Extracted records:
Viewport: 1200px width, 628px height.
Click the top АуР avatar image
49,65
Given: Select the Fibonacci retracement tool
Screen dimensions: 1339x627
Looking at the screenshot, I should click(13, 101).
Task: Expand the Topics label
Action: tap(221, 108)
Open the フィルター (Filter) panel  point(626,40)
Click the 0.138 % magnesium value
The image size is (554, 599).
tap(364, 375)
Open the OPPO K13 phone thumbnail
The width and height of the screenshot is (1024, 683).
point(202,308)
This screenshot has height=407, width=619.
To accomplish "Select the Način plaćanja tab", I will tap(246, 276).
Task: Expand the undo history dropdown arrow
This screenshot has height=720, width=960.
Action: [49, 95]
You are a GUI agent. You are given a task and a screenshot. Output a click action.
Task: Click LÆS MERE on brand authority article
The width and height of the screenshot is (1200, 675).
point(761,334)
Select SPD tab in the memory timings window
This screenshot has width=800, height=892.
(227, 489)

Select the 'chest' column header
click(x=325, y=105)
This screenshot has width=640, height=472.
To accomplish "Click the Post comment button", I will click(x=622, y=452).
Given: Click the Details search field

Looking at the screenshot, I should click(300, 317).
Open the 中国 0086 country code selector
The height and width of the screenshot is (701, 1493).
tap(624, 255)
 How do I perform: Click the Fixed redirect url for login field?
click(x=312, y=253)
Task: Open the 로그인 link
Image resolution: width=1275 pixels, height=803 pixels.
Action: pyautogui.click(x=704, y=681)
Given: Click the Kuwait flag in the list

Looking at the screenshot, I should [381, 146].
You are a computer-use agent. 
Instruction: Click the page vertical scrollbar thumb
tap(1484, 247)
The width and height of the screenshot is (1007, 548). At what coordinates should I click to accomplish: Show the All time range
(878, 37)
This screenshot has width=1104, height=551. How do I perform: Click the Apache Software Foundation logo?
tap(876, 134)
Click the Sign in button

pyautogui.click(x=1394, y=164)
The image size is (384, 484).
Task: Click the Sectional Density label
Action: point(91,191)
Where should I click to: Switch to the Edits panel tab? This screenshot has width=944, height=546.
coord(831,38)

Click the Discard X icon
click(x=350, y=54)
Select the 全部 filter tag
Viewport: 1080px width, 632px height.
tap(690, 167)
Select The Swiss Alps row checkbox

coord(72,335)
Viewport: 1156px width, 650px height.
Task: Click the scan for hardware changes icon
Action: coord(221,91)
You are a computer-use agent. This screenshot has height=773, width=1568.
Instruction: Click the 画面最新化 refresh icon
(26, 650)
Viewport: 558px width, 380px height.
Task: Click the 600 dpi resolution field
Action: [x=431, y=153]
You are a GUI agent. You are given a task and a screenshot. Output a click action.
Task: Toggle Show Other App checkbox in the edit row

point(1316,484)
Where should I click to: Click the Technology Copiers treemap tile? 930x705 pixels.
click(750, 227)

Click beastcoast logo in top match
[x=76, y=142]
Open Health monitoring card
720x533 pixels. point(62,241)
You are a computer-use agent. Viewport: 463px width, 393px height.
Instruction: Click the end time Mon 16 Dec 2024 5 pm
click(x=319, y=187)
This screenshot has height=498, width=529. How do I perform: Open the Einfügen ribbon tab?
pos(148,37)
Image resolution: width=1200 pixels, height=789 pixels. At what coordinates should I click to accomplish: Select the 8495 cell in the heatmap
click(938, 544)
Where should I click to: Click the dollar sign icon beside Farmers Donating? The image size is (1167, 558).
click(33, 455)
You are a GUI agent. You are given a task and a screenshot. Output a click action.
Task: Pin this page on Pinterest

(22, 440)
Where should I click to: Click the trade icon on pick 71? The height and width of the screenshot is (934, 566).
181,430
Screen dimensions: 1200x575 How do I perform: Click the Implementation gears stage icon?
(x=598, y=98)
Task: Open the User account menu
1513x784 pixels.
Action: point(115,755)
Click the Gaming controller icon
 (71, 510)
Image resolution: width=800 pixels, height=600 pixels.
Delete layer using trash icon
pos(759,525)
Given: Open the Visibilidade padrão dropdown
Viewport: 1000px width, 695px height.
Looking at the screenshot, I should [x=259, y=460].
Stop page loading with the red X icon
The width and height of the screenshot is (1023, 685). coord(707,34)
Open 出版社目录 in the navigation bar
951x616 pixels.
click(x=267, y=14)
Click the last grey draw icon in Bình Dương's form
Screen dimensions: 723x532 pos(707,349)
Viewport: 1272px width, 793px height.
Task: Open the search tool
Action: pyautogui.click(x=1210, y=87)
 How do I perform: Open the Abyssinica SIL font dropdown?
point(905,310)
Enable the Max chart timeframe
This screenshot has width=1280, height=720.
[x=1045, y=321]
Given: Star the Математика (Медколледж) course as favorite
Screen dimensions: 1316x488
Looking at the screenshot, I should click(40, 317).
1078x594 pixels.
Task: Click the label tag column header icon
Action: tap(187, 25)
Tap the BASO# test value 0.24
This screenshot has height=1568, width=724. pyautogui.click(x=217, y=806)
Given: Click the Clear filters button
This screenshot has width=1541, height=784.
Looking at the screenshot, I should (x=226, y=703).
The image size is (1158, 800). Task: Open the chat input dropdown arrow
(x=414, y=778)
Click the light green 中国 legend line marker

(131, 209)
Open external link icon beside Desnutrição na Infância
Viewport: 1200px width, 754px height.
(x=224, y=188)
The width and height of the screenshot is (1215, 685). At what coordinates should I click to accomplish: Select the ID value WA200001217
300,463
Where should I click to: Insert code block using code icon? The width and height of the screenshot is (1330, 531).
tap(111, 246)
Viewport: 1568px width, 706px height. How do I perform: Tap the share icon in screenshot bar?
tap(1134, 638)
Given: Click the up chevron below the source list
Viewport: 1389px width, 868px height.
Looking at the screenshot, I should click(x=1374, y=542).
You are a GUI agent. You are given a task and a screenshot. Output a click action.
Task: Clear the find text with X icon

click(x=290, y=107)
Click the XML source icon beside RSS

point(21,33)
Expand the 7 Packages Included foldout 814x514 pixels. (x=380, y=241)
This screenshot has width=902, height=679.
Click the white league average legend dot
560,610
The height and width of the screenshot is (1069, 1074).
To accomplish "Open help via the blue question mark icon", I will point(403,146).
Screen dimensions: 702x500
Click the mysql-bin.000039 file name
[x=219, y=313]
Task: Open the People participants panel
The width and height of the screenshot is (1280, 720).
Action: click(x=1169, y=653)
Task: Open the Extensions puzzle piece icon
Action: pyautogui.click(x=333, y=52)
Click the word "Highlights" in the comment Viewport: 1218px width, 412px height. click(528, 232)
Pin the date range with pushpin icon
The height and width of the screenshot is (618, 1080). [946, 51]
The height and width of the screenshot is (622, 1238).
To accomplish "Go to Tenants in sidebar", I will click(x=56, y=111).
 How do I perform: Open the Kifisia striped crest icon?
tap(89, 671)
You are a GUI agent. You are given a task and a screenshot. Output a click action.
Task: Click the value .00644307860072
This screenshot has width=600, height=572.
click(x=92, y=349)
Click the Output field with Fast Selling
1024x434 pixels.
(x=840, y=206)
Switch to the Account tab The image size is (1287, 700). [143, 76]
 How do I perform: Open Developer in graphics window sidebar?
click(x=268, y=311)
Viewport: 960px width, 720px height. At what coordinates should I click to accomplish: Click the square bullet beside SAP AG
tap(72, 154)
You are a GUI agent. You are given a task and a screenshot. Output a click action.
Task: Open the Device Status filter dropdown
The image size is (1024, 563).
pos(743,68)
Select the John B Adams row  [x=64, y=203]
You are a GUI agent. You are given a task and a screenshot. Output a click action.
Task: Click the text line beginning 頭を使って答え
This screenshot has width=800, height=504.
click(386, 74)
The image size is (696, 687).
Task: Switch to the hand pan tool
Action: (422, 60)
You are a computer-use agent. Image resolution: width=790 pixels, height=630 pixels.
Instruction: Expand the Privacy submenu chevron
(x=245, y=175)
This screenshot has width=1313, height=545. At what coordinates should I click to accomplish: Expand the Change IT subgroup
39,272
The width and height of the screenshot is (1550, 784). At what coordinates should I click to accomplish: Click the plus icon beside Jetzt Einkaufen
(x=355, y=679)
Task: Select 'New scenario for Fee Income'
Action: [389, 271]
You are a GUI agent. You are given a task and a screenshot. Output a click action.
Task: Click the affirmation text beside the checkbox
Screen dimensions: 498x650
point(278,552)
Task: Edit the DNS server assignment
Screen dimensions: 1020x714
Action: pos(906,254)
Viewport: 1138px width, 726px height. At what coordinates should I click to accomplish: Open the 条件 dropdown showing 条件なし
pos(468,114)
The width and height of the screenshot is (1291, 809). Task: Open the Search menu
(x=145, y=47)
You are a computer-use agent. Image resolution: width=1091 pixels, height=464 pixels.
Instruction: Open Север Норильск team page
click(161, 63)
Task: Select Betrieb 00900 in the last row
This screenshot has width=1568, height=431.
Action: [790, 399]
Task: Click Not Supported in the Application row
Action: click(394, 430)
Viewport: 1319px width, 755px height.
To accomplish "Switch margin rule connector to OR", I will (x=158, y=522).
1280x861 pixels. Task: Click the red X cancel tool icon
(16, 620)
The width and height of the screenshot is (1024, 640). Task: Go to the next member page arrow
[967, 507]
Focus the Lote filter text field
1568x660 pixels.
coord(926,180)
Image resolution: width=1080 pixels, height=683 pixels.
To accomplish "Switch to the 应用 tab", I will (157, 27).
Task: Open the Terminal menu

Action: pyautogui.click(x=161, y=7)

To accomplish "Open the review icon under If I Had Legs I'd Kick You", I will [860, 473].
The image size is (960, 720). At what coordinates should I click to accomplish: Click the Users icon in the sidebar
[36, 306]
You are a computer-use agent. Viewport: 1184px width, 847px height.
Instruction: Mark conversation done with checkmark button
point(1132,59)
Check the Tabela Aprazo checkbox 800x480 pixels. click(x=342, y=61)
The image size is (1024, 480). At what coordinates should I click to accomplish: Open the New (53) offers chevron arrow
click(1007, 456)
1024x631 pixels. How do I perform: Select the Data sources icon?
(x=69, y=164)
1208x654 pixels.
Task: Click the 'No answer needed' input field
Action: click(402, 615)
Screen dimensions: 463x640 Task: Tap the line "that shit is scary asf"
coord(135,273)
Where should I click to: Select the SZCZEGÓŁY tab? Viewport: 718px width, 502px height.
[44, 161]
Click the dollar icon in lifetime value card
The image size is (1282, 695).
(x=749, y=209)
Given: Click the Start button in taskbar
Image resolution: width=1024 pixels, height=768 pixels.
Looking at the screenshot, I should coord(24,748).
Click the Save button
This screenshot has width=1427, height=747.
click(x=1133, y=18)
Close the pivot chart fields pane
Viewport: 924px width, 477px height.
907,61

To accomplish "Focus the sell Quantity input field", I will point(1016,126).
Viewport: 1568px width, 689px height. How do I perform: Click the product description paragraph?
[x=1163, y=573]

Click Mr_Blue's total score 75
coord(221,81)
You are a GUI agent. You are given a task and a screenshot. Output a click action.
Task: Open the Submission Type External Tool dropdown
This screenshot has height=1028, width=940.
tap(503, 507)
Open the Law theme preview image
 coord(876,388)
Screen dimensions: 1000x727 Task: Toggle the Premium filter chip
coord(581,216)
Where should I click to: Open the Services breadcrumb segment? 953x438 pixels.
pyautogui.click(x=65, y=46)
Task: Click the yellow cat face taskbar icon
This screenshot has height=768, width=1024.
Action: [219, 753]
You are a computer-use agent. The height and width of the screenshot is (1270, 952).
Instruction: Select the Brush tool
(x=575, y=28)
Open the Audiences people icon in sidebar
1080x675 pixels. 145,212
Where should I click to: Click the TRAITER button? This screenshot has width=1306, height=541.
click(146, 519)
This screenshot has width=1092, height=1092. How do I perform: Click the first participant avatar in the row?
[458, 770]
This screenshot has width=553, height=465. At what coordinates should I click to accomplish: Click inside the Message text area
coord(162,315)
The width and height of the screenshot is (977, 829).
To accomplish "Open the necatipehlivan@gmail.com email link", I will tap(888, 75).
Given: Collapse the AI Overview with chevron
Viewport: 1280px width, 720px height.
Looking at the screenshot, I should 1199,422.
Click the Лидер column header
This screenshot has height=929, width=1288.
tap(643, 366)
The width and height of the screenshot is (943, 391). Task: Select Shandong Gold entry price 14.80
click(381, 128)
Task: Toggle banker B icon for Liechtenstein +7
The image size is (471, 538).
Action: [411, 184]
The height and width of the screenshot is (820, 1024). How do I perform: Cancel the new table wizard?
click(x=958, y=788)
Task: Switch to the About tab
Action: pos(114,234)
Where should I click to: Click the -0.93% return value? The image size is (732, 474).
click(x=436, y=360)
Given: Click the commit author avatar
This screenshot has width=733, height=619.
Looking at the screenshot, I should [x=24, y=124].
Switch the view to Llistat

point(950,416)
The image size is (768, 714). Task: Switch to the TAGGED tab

=== Task goal ===
If a line above contains the word "link", list it.

=== Task solution ===
Task: Open the 로그인 link
Open external link icon beside Desnutrição na Infância
To accomplish "Open the necatipehlivan@gmail.com email link", I will tap(888, 75).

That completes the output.